━━━ DATA SUPPLIED ━━━
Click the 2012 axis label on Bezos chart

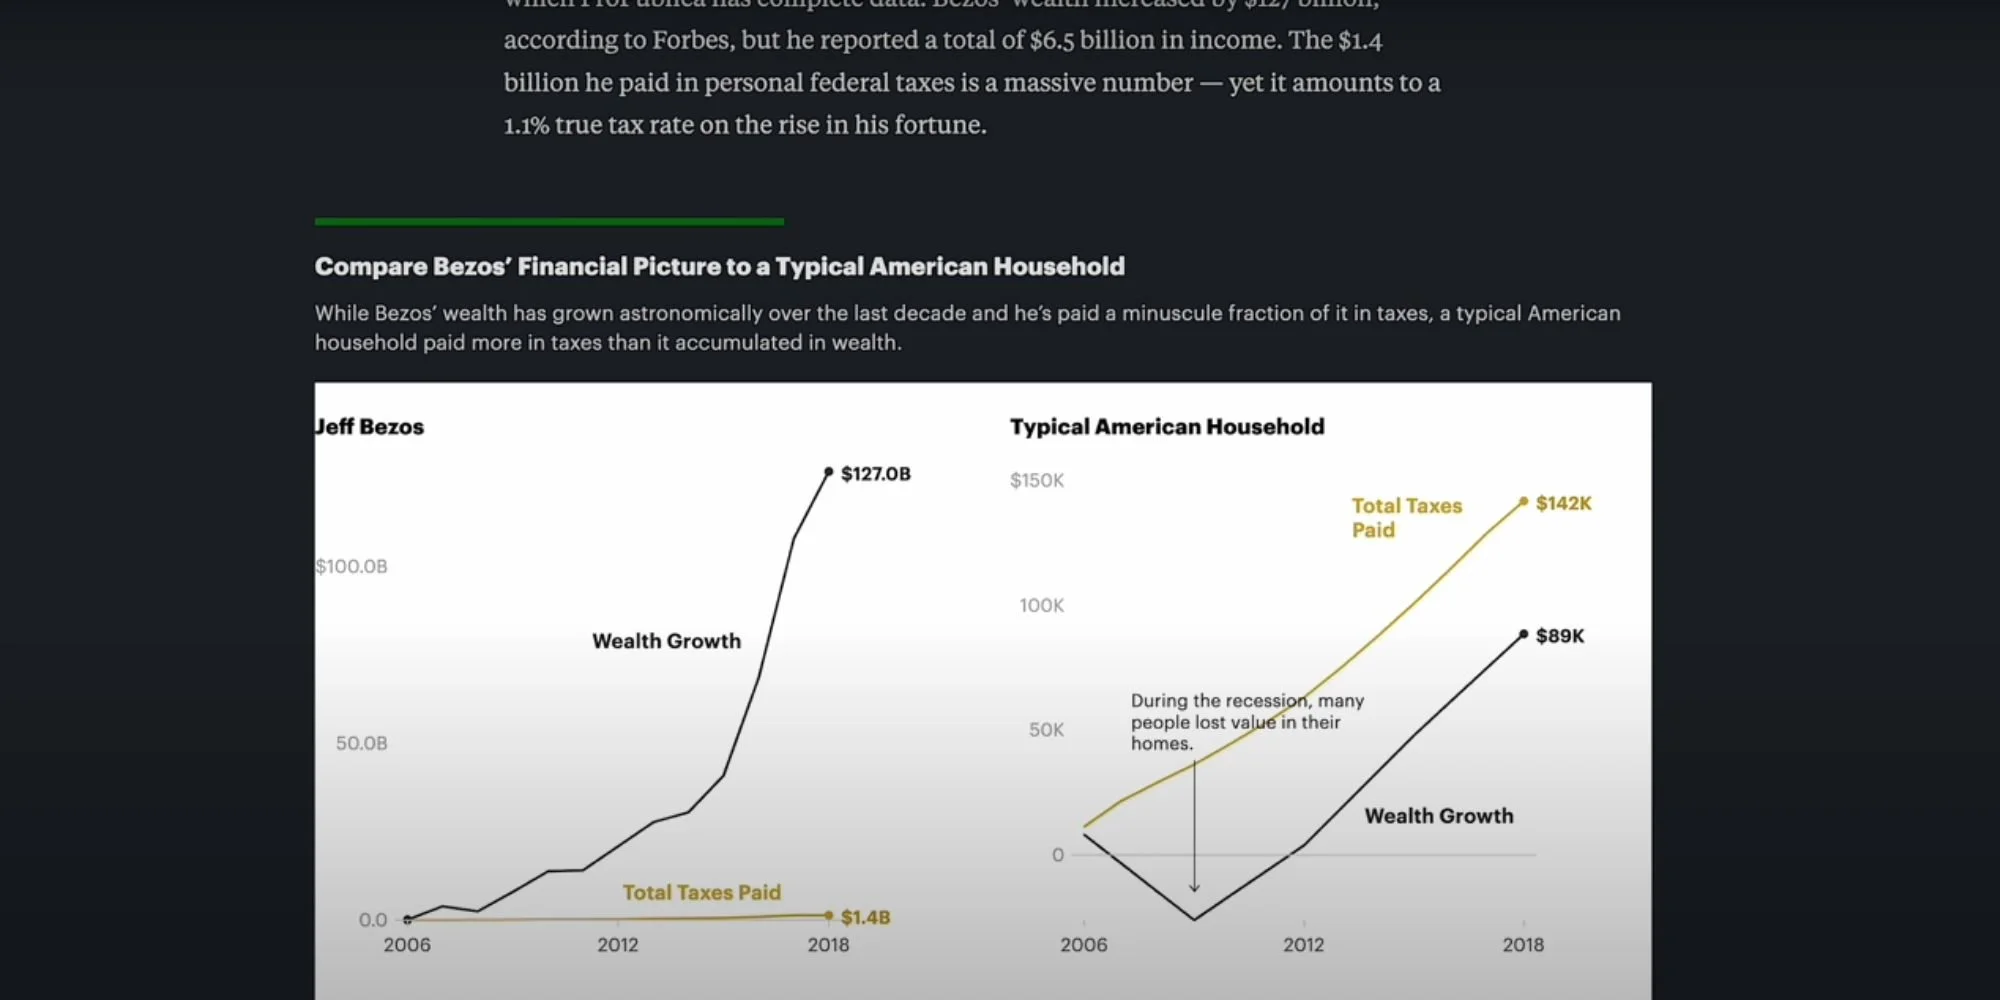click(x=618, y=945)
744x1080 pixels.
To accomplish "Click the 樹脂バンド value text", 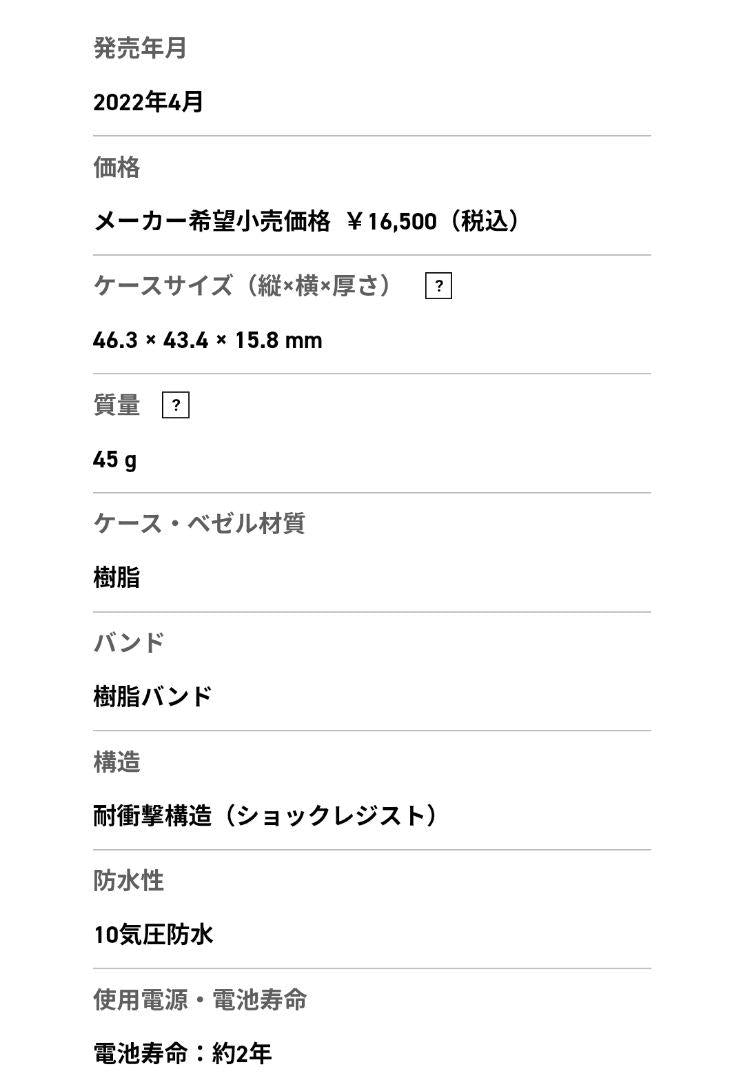I will (152, 697).
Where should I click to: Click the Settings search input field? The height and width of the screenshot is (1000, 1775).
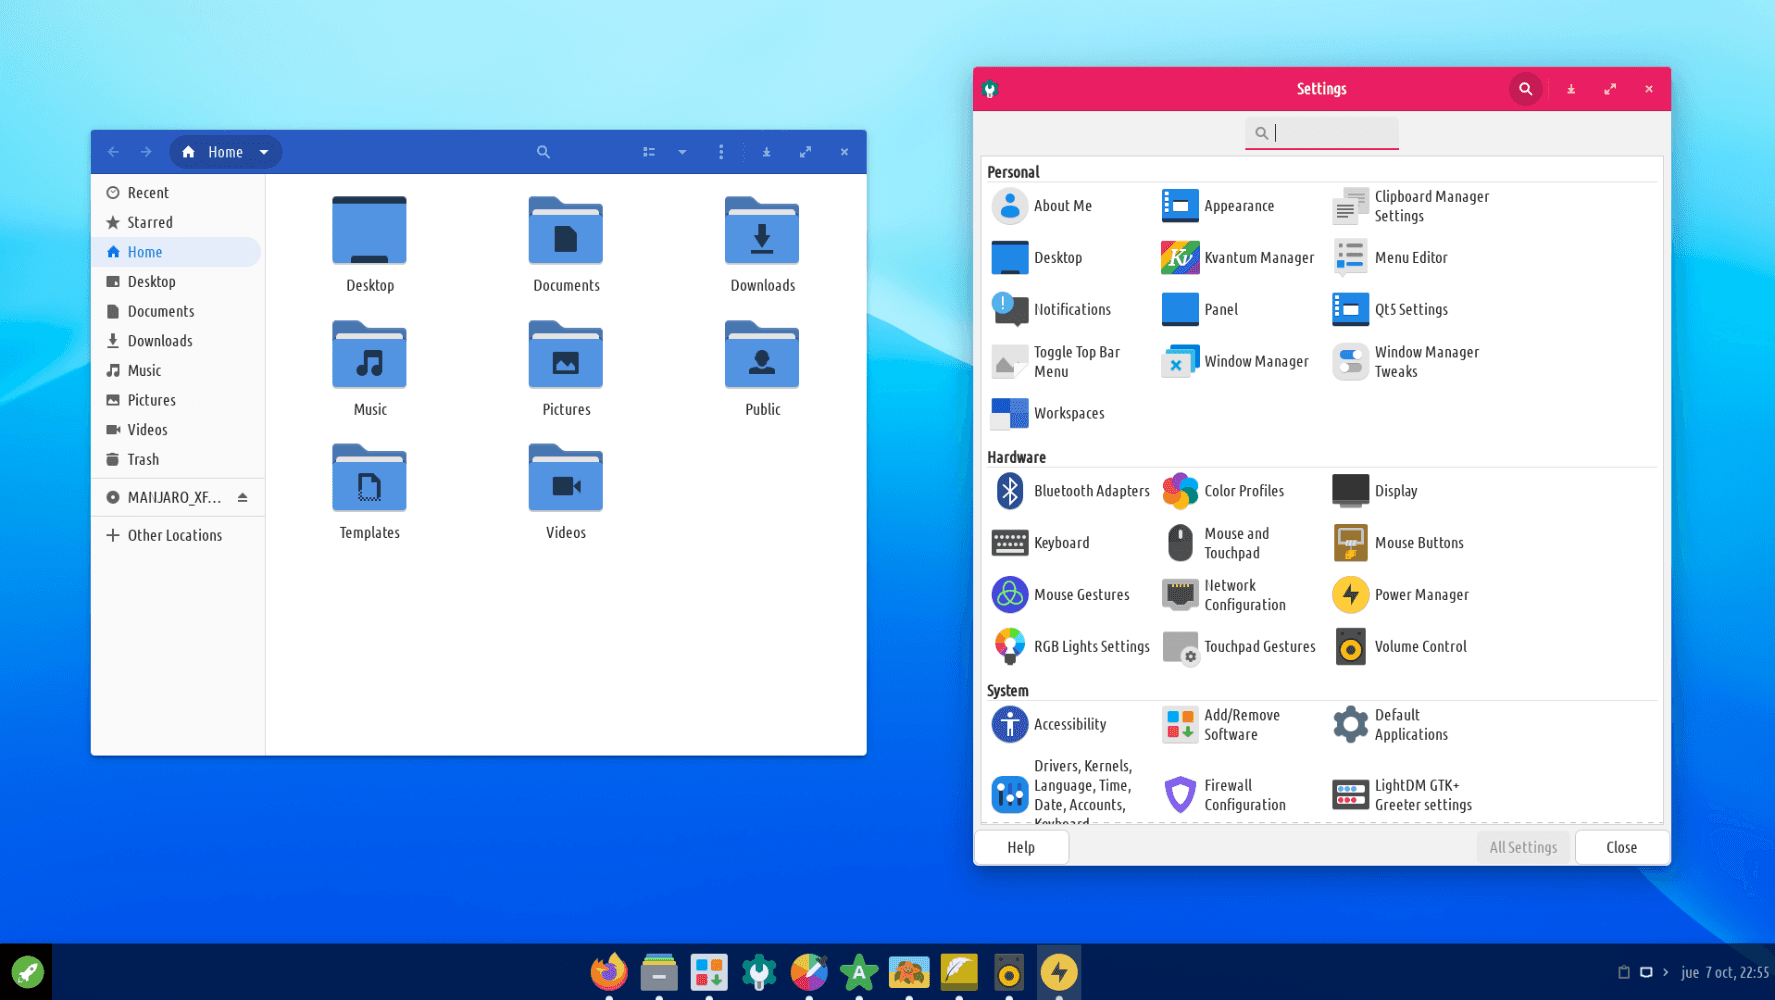(x=1330, y=133)
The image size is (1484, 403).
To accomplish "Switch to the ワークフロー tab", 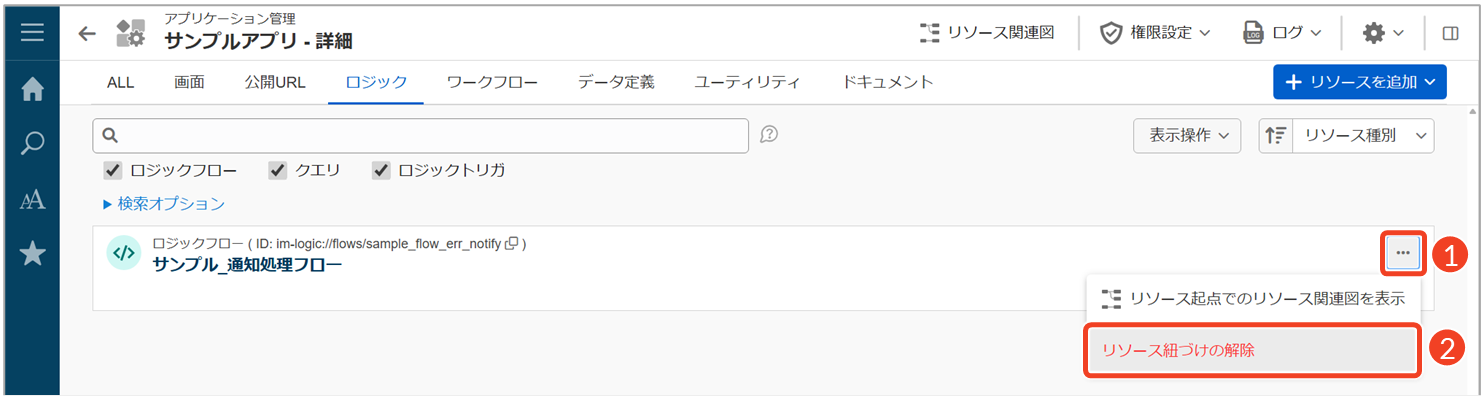I will (492, 82).
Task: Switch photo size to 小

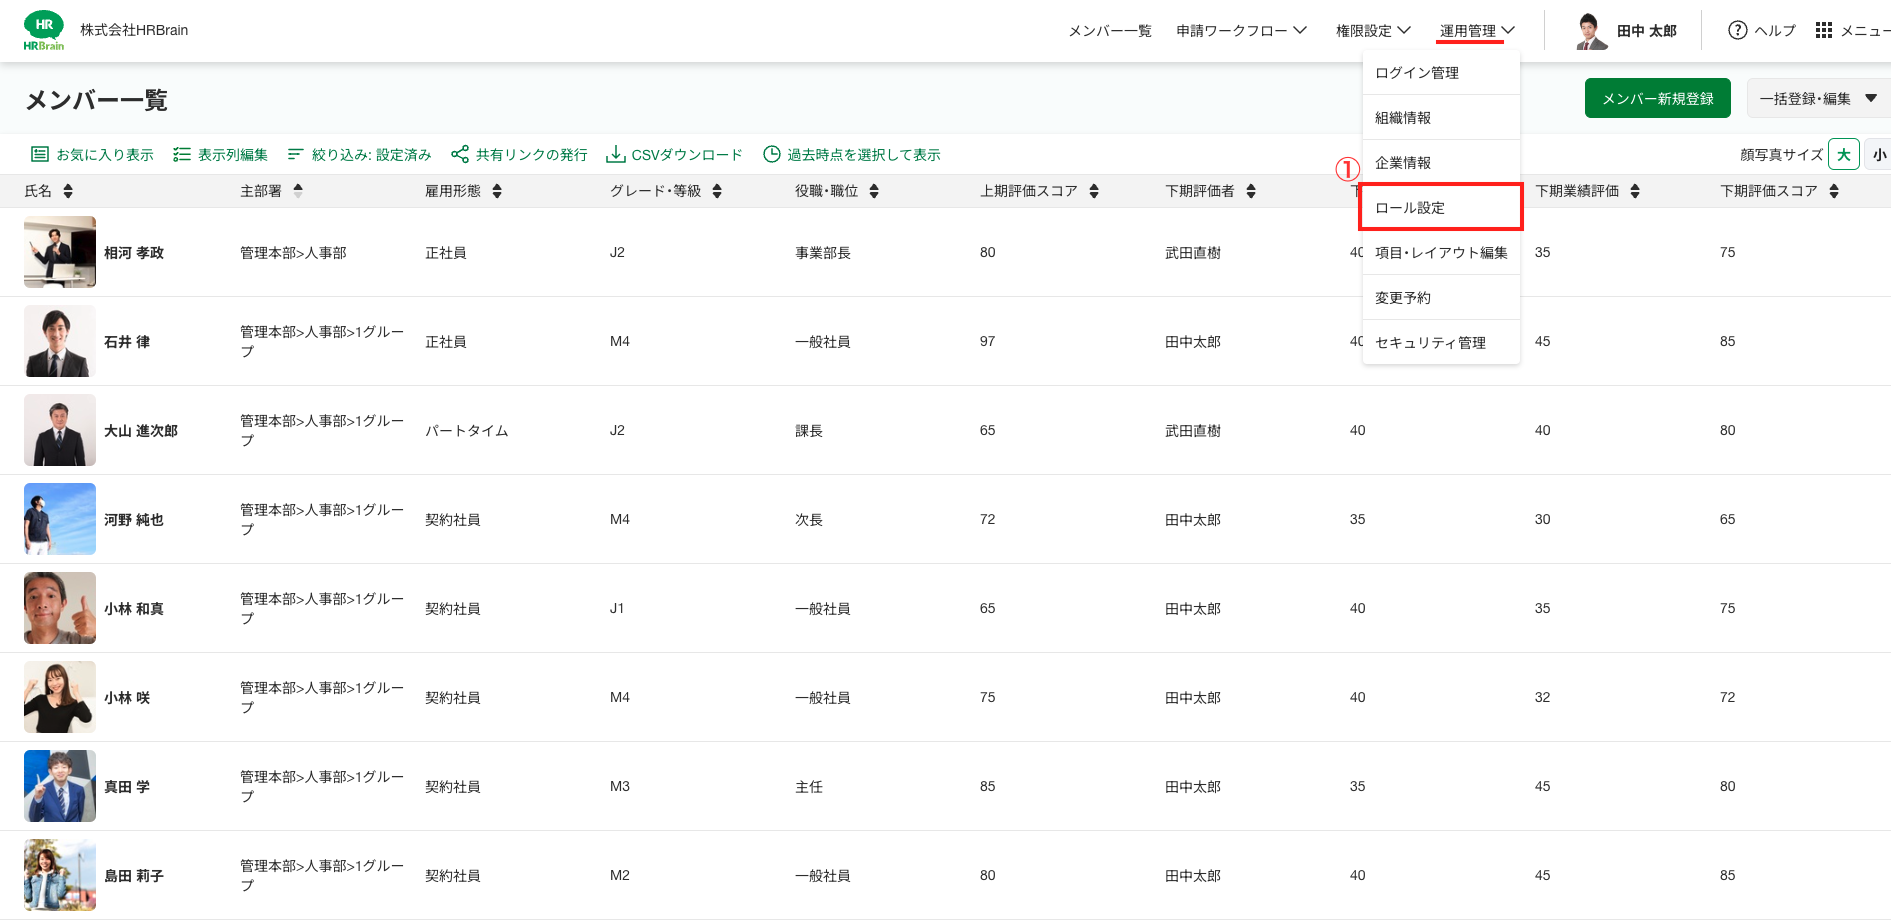Action: 1879,154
━━━
- DIRECTIVE -
Find every line in the rows above that contains the string "size", treating uppercase and lowercase as different, and copy each of those lines.

- SOLUTION -
The image size is (1484, 403).
Task: Switch photo size to 小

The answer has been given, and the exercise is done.